JP: I really like… [thinking, smiling] ...it`s hard to decide even now; I really like To the Blade actually, it`s quite common for the band to be attached to the last thing that you wrote for the record as well and that was the last thing that we wrote for that album, so it is the most recent to us. Although it was kind of a new territory for us to make, it was a pleasure.

MS: Today, I would say Spring/Sun/Winter/Dread, I think it was good for us cause it`s quite hard to write that catchy, accessible songs that aren`t cheesy and I think we got it here and the band is quite right with that song. It`s about real life and..


FM5:...it is really quite catchy!

JP: Yeah and it was quite difficult for us to convince ourselves that that was ok. So I think Jonathan [refers to Jonathan Higgs, singer] especially thought that it came too easily and so therefore it must be sort of trivial or cheap in some way.

 

FM5: Jonathan [Higgs] has directed some of your videos. Did you see an advantage in doing so or was this decision just passion-driven?

MS: We just felt so, didn’t we? It just felt natural.

JP: It`s been such a sort of a key part of our identity to work this way. Traditionally, the major label will find directors for you…We kind of went through that on one video and we spent a lot more money than we would have done if we have been working on our own and we came out with something that we weren`t happy with- so we just came back with doing it ourselves straight away. I don`t think that we`re always a hundred percent successful; I mean there are always experiments and some of them come out really, really well and you can never really tell at that time which one is going out best..

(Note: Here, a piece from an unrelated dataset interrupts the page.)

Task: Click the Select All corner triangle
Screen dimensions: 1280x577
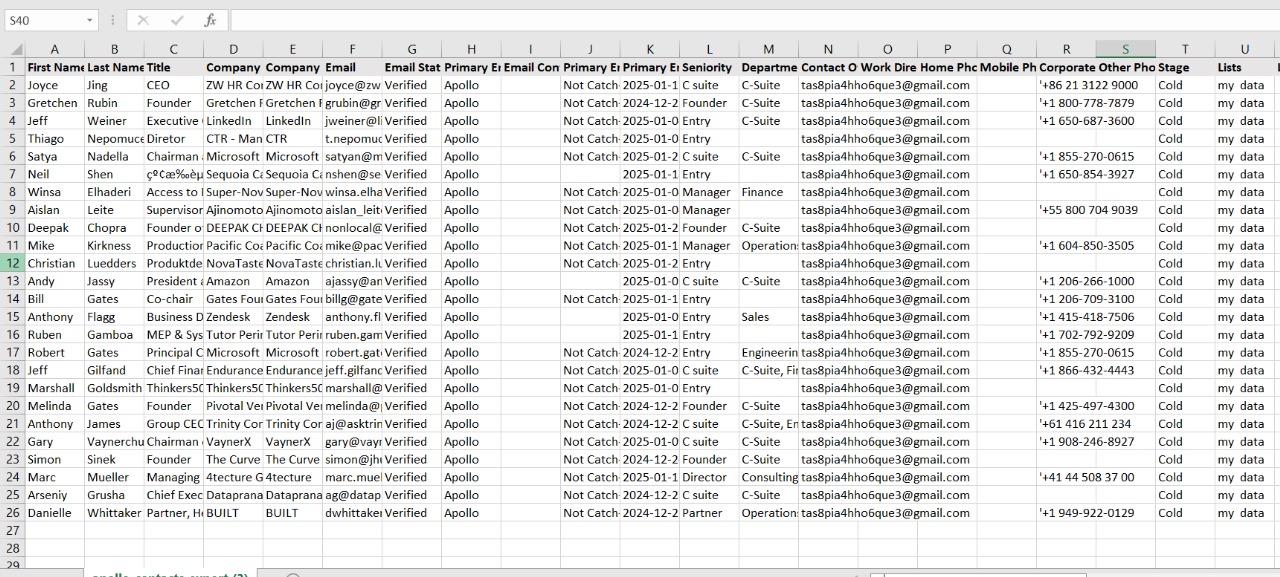Action: pyautogui.click(x=16, y=50)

MS: I don’t know if we will always do this this way…it`s difficult and we might often find ourselves in a circus, so…I don`t know if we will keep doing it or not..


FM5: While reading interviews with you guys, one often comes across Radiohead as an influence. How many times have you seen them onstage and in what way do they inspire your music?

MS: I probably have seen them twice while you`ve seen them quite more often, haven`t you?

JP: I`ve seen them about six or seven times- I think it`s about six times. I`ve seen them a lot and I have been very lucky…They were just THE band of my life, I would say; from my teenage years to adulthood. That basic standpoint of experiments and not been married to one particular sound or process is one that we like to emulate. And they are not afraid to fall into other genres I suppose that are traditional because of  those black or white indie rock bands; which is their brand mark and how they are classified but they listen to a lot more than that...with the Beatles, it`s the same- they are both those big bands, they`re kind of sponges for all that went around them and the way they feel into their own music is really...brilliant.

MS: Yeeeah, I could answer that but…that`s pretty much it.


FM5: In which countries have you played so far?

MS: Apart from our home? Quite a lot…

JP: I don`t know… I have a list actually, I will tell you in a minute… [searching for his mobile phone]...


FM5: Really? You make photos when you are onstage with the audience in the background too?

JP: No…I know, we want to do it but it just never happens actually [laughing]…I can`t find my list but it`s something around 32 I think…Here, 31…I don`t know if that`s a lot or not.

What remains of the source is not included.